MINISSAIA VERMELHA: VERSÃO PÓS-MODERNA DE CHAPEUZINHO VERMELHO

MINISSAIA VERMELHA: VERSÃO PÓS-MODERNA DE CHAPEUZINHO VERMELHO

Josenildo Silva de Souza

Seu corpo é fruto proibido
É a chave de todo pecado
E da libido
E prum garoto introvertido
Como eu! É a pura perdição
(Olhar 43 -RPM)

Caminhando pelo Campus da Universidade Bandeirantes (Uniban), em direção a sala de aula do Curso de Turismo, Minissaia Vermelha foi chamada de “vagabunda” e teve que deixar a instituição de ensino escoltada pela Polícia Militar sob os gritos dos colegas de sala. Vagabunda! Vagabunda! Eles chegaram ao ponto de cercá-la e intimidá-la. Pensei que estava diante do suplício de Geni, personagem central da canção Geni e o Zepelin de Chico Buarque2. Essa foi a recompensa que ela ganhou por se vestir daquela maneira para ir a uma festa e, antes de ir, resolveu, como toda boa aluna, dá uma passandinha na sala de aula para não levar falta. Esse fato ocorreu durante uma aula que foi interrompida devido ao tumulto causado.

Segundo matéria publicada no Diário de São Paulo no dia 30/10/2009, ela não vai às aulas desde o incidente, largou até o emprego, vive trancada em casa e promete até mesmo processar as pessoas que continuam lhe ofendendo.

- Ela gosta de aparecer - disse um deles. Para esse aluno puritano, educação não rima com sexualidade e, muito menos, com prazer. Estudar não é um ato prazeroso e que instiga a nossa tesão. As pernas de fora de Minissaia Vermelha estavam atrapalhando os seus estudos, a sua concentração. Assim, ele não conseguiria aprender. Ela só pensa naquilo3. Deve ter pensado!

- Nós, alunos homens da Uniban, ficamos com a imagem prejudicada. Estamos aqui para estudar. Nada justifica o que aconteceu. Quem promoveu isso deve ser punido - pediu Elias Alves Conceição, de 19 anos, que estuda educação física. E a punição não foi branda4! Beirou a barbárie!

***

* Tarefas a realizar *
a: Responda com base no texto sobre Minissaia Vermelha:
(i) Para a sala de aula de qual curso ela caminhava?
(ii) Segundo a matéria do Diário de São Paulo, o que ela promete fazer com as pessoas que continuam a ofendê-la?
(iii) Que idade tem Elias Alves Conceição e o que ele estuda?
b: Transcreva sem nenhuma alteração o texto sobre Minissaia Vermelha, de "Segundo matéria publicada" até "Beirou a barbárie!".

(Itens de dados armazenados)
***

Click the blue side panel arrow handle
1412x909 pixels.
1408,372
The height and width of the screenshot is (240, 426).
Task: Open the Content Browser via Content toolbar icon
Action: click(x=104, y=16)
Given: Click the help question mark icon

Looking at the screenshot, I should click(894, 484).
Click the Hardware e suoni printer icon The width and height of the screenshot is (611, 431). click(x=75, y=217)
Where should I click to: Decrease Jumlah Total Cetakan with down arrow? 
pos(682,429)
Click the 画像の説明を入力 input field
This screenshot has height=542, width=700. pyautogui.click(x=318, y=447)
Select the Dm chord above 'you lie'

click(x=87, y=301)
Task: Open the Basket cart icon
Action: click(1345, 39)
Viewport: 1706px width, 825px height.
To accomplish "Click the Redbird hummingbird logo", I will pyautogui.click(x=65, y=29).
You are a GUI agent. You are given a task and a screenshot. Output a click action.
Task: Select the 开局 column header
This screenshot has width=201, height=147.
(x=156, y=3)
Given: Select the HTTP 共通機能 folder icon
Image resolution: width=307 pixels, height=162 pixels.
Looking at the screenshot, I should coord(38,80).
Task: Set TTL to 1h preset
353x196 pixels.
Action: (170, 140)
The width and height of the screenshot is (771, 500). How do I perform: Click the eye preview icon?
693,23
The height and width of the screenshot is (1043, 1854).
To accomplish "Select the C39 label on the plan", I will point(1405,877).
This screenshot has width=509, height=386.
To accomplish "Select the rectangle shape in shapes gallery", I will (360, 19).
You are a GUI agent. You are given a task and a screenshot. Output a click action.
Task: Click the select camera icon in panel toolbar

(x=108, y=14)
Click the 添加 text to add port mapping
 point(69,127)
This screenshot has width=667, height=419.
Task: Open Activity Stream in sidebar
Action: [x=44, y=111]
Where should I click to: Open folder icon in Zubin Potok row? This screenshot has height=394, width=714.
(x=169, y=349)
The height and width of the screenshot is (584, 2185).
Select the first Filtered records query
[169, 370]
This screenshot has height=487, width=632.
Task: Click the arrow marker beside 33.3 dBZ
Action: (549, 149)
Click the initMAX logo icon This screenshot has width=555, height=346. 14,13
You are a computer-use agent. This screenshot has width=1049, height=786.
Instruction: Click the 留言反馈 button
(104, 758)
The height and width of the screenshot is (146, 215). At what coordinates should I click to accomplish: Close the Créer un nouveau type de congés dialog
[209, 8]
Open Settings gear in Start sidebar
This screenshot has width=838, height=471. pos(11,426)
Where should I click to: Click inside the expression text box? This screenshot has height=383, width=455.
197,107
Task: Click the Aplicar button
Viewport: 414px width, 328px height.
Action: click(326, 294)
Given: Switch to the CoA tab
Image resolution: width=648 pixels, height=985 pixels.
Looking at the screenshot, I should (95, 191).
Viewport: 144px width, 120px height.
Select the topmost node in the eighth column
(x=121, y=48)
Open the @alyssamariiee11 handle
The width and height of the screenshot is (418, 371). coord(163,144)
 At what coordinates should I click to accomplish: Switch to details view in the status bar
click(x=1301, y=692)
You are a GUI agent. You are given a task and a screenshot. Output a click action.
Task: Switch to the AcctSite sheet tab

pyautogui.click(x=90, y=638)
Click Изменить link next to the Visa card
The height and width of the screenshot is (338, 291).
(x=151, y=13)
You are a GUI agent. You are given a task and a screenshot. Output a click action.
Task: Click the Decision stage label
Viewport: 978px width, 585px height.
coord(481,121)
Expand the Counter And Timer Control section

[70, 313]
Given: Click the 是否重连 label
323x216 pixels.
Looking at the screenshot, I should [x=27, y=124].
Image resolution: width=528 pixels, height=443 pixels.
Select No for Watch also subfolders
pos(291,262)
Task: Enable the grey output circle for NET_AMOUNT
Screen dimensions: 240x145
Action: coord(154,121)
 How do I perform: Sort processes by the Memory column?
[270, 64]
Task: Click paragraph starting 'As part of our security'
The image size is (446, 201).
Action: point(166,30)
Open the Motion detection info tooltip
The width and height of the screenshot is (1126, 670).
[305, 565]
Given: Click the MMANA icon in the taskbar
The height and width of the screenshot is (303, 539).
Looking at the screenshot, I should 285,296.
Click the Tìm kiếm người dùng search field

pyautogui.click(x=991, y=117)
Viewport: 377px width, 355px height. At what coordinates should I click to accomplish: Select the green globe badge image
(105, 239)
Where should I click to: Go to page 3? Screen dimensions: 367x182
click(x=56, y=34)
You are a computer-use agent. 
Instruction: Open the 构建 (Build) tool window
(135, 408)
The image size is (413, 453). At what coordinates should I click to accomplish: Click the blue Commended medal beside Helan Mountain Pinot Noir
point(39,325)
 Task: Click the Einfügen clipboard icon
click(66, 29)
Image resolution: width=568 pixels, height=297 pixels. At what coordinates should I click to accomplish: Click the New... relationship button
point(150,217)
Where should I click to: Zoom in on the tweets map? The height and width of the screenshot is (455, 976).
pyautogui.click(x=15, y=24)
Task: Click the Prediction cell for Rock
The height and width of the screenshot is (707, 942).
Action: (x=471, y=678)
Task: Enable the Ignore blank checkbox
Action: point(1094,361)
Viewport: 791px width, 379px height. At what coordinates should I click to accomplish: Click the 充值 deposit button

***

* Respostas por tarefa *
a:
(i) Curso de Turismo.
(ii) Processá-las.
(iii) Tem 19 anos e estuda educação física.

b:
Segundo matéria publicada no Diário de São Paulo no dia 30/10/2009, ela não vai às aulas desde o incidente, largou até o emprego, vive trancada em casa e promete até mesmo processar as pessoas que continuam lhe ofendendo.

- Ela gosta de aparecer - disse um deles. Para esse aluno puritano, educação não rima com sexualidade e, muito menos, com prazer. Estudar não é um ato prazeroso e que instiga a nossa tesão. As pernas de fora de Minissaia Vermelha estavam atrapalhando os seus estudos, a sua concentração. Assim, ele não conseguiria aprender. Ela só pensa naquilo3. Deve ter pensado!

- Nós, alunos homens da Uniban, ficamos com a imagem prejudicada. Estamos aqui para estudar. Nada justifica o que aconteceu. Quem promoveu isso deve ser punido - pediu Elias Alves Conceição, de 19 anos, que estuda educação física. E a punição não foi branda4! Beirou a barbárie!